Con suggestiva manovra argomentativa la Difesa si è premurata di svalorizzare la valenza probatoria tratta dai giudici dalla presenza nel cortile dei fogli metallici da utilizzare per aggiustare il tetto. Tuttavia: se è pur vero che i materiali avrebbero potuto essere acquistati per metterli a disposizione delle persone, diverse dalla vittima, incaricate di effettuare la riparazione, dei detti ipotetici soggetti nessuna, neppur vaga, allegazione vien data; di forte spessore sintomatico risulta, inoltre, la disponibilità del materiale proprio quel giorno di sabato nel quale il (Omissis) si recò nell’azienda dei (Omissis) per effettuare, per come gli era sembrato evidente, la riparazione del tetto.
Non difetta di logica l’osservazione spesa dalla Corte d’appello a riguardo della non decisività dell’eventuale noleggio di un cesto mobile (anche a non tener conto della circostanza del non essersi raggiunta prova convincente che il detto noleggio venne posto in essere per il tetto, essendo risultati fatturati giorni d’impiego per il 21/23 giugno, come chiarito in sede di merito), il quale, avrebbe potuto essere impiegato, tosto che il (Omissis), dopo aver preso contezza delle riparazioni da svolgere (e per questo, evidentemente, quel giorno montò sul tetto), avesse iniziato l’opera.
Né, infine, quanto riferito da (Omissis), moglie del (Omissis), rende contraddittoria la motivazione, la quale ha tenuto conto del detto apporto probatorio, dal quale ha tratto il convincimento che la donna sapesse che il marito spesso veniva chiamato per riparare le macchine utilizzate per la lavorazione del marmo e che il referente di costui era (Omissis), dal quale prendeva incarichi e direttive. Quanto, poi, all’aver riferito che anche quel sabato il coniuge avrebbe dovuto riparare dei macchinari non contrasta con le conclusioni di merito, le quali non escludono che il povero (Omissis) si riservava di svolgere più di un compito o, comunque, non volle inquietare la moglie.
Alla luce di quanto esposto va confinato nell’alveo di una mera congettura difensiva l’asserto secondo il quale la condotta del (Omissis) avrebbe dovuto ritenersi “imprevedibile ed abnorme, oltre che pericolosissima al limite dell’autolesionismo”, una vera e propria follia.
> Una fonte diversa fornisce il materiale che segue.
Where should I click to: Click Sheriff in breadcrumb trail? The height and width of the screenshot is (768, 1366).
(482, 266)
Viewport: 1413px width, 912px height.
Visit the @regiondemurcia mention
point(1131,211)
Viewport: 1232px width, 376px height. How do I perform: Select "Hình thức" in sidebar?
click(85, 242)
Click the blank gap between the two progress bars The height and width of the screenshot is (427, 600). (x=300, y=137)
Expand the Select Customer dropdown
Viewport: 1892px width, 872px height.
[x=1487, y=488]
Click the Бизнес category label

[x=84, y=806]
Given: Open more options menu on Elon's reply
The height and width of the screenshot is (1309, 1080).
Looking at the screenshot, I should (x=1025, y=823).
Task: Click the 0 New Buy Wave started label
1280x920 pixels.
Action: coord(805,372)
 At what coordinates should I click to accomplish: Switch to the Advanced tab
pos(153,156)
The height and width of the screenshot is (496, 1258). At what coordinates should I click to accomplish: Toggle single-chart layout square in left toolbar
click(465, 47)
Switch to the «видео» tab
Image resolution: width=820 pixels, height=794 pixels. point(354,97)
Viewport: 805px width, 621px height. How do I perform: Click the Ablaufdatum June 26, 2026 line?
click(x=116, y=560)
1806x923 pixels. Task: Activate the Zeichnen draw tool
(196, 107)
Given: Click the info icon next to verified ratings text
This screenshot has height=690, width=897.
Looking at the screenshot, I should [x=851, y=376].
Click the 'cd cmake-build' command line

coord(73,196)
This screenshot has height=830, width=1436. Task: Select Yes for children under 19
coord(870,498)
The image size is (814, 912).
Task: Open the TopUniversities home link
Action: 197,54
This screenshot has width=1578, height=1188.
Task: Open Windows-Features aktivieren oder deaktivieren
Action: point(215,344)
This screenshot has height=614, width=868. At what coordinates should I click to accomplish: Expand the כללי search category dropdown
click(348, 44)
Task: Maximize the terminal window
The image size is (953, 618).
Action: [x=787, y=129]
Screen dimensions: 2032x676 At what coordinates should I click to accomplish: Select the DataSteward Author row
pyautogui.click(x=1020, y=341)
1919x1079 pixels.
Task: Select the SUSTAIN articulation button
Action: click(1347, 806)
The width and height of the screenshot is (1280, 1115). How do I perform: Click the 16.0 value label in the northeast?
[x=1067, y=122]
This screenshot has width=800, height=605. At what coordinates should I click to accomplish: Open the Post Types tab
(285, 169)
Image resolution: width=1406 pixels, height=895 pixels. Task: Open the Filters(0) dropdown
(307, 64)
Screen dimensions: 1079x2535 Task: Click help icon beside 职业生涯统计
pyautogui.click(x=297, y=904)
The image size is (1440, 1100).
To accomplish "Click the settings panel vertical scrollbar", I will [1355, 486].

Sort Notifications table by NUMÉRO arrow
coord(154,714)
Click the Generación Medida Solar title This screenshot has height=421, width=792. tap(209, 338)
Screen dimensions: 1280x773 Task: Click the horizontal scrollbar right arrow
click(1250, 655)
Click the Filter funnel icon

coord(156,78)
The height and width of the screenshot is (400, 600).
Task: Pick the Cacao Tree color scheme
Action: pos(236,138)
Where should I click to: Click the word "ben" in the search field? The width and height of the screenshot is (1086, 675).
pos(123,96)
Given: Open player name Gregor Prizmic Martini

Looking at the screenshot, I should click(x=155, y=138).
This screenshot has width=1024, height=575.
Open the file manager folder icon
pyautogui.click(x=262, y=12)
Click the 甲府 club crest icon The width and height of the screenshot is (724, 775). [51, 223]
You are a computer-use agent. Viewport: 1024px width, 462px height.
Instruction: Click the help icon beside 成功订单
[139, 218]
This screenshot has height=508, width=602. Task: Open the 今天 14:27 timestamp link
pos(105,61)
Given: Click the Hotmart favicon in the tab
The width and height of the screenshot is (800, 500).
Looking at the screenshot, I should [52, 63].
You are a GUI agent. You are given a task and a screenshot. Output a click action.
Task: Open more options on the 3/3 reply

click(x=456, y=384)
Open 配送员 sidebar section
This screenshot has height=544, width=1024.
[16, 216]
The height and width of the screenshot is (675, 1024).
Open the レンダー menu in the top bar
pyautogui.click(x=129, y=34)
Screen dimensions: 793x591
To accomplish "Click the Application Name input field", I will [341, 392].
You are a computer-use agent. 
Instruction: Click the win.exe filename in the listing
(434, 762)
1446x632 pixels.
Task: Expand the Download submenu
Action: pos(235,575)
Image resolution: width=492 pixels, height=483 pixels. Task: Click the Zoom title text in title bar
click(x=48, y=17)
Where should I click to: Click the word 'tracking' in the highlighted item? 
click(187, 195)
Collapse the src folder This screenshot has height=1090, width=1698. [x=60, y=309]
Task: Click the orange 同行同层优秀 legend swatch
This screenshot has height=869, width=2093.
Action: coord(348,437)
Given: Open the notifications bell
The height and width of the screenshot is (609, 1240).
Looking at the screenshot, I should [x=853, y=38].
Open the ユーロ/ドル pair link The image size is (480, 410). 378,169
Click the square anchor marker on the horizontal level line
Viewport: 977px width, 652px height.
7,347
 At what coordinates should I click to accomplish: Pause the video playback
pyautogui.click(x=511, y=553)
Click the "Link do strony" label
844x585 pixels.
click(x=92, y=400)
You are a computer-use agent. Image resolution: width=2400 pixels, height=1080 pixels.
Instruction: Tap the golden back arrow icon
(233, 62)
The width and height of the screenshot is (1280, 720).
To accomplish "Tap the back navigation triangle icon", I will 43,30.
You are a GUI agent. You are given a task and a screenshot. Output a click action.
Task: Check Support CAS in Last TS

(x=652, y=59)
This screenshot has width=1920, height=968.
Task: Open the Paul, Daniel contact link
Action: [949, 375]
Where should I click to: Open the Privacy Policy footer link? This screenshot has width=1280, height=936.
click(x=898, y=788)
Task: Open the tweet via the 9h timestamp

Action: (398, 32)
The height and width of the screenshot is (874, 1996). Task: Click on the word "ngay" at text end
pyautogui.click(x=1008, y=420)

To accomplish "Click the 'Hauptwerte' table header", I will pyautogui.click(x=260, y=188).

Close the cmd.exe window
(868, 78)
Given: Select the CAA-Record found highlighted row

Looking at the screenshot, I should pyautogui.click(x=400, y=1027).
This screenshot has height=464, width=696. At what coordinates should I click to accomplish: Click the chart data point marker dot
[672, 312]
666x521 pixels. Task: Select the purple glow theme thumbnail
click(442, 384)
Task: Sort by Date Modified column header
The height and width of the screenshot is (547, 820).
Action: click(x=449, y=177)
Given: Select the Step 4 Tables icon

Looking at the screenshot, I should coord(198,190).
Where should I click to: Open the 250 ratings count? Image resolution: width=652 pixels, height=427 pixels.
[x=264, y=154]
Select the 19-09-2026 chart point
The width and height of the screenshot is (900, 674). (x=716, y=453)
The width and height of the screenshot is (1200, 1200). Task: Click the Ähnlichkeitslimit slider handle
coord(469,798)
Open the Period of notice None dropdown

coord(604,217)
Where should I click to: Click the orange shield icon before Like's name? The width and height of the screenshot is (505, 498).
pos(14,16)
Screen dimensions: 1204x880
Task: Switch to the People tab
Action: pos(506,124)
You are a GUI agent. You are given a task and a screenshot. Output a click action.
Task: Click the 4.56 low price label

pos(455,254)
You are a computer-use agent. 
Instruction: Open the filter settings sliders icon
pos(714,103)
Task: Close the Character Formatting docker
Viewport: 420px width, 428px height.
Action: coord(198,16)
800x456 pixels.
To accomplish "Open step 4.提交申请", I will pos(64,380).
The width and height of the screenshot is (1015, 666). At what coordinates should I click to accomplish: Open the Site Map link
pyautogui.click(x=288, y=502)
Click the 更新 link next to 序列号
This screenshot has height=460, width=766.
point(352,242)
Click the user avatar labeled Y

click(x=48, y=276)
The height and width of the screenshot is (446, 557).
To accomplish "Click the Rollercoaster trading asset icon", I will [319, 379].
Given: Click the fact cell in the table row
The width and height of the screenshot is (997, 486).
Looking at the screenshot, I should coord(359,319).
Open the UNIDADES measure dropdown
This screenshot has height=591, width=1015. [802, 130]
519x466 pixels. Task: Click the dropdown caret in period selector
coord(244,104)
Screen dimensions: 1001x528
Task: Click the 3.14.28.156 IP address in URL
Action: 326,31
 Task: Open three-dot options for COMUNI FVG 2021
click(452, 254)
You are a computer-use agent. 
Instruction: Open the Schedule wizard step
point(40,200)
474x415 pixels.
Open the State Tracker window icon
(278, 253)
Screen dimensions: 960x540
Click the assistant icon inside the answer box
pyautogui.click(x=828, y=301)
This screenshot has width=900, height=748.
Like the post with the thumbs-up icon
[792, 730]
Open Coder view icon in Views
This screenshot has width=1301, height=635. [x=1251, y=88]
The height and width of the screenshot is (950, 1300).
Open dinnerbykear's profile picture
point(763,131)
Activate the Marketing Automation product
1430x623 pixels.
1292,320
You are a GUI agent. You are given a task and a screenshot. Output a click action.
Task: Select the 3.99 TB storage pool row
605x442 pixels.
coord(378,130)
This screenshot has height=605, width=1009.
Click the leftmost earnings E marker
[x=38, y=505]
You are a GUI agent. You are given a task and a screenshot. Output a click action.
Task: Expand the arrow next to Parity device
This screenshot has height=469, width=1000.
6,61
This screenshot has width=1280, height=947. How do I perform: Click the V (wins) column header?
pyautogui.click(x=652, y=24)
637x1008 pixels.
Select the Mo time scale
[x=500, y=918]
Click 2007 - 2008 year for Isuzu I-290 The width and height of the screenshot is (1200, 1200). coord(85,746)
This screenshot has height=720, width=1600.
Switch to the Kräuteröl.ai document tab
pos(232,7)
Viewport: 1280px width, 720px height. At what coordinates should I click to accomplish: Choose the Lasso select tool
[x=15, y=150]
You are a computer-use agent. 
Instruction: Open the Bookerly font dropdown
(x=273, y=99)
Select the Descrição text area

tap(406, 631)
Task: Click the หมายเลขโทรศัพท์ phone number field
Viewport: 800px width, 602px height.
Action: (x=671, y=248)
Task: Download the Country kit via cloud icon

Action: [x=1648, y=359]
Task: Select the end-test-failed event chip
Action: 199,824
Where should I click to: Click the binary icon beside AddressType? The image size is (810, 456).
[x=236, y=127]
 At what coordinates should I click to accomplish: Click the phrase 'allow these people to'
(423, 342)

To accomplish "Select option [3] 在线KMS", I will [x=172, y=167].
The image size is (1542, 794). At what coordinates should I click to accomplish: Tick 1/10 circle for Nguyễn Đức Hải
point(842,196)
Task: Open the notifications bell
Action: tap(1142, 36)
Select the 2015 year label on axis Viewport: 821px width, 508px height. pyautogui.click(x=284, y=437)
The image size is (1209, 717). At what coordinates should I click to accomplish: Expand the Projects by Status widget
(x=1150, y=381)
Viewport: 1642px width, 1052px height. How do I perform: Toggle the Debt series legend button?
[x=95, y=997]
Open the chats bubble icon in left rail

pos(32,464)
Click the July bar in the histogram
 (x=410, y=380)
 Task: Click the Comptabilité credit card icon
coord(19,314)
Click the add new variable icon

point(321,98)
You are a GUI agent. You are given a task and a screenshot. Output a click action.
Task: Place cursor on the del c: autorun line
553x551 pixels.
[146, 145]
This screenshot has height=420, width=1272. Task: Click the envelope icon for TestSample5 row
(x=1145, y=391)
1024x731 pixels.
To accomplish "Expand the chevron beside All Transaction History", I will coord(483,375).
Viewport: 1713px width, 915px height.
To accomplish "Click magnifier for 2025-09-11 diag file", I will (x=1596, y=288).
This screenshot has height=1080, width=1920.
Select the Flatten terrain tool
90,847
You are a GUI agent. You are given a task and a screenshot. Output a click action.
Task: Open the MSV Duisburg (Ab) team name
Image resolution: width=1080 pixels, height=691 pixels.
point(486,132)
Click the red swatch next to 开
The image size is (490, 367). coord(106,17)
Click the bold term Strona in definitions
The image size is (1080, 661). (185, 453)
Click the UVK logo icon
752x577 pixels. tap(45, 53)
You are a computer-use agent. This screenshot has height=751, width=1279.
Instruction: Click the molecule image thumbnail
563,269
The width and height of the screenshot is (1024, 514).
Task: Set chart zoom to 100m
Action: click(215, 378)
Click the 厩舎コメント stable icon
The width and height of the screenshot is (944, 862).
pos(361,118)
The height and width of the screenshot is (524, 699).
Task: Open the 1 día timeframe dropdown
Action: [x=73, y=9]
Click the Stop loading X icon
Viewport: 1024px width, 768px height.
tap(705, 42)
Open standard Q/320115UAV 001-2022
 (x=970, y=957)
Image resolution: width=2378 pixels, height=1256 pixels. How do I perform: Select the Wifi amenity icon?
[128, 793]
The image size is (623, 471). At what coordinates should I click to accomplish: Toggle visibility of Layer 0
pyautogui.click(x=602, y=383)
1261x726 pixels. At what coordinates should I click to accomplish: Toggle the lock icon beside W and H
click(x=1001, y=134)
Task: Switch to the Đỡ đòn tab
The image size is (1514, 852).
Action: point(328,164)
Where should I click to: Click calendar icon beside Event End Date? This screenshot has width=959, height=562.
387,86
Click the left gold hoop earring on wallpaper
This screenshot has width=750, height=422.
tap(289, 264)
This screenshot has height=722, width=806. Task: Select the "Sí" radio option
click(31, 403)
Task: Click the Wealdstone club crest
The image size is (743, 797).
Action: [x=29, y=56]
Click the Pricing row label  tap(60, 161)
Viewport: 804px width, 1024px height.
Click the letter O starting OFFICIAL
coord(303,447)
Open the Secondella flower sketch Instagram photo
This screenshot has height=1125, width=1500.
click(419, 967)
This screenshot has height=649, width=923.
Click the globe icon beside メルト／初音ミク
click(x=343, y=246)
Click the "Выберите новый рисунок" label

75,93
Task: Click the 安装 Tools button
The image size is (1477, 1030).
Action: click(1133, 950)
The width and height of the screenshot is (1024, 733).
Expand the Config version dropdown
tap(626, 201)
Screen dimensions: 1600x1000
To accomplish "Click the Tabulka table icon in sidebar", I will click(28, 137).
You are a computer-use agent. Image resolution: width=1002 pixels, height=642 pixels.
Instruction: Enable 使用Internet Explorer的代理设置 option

La commissione del reato risale al (Omissis); la pena all’epoca comminata nel massimo dall’art. 589 c.p., era quella della reclusione per la durata di anni cinque. Il termine prescrizionale, ante riforma operata con la Legge 5 dicembre 2005, n. 251, di conseguenza, tenuto conto dell’interruzione processuale, era di anni quindici (anni dieci + 1/2); applicando, sussistendone i presupposti, la nuova disciplina (art. 157, commi 1 e 6, e art. 160, comma 3) si giunge alla medesima durata (anni sei + 1/4 x 2). Poiché la sentenza d’appello risale al 21/2/2011 alla detta epoca il reato non era comunque prescritto, e non lo è a tutt’oggi, al contrario di quel che deducono gli imputati (Omissis) e (Omissis) con la memoria depositata in udienza.
P.Q.M.
Rigetta i ricorsi e condanna i ricorrenti al pagamento delle spese processuali.